Hemelse Verborgenheden in Genesis en Exodus #1168
1168. Gensis 10:7. En de zonen van Kusch zijn: Seba, en Chavillah, en Sabtha, en Raamah, en Sabtheka. En de zonen van Raamah zijn: Scheba en Dedan.
Door de zonen van Kusch worden zij aangeduid, die geen innerlijke godsdienst hadden, maar erkentenissen van het geloof, in het bezit waarvan zij de religie stelden. Seba, Chavillah, Sabtha, Raamah en Sabtheka zijn evenzovele natiën, die deze erkentenissen hadden.
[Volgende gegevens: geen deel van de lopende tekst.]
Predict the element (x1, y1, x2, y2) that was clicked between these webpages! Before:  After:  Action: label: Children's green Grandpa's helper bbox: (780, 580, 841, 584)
In de innerlijke zin betekenen deze natiën de erkentenissen zelf. Door de zonen van Raamah worden op dezelfde wijze zij aangeduid, die geen innerlijke godsdienst hadden, maar erkentenissen van het geloof, in het bezit waarvan zij de religie stelden; Scheba en Dedan zijn de natiën, die deze erkentenissen hadden. In de innerlijke zin wordt door hen de erkentenissen zelf aangeduid, maar met dit verschil, dat de zonen van Kusch de erkentenissen van de geestelijke dingen betekenen, de zonen van Raamah de erkentenissen van de hemelse dingen.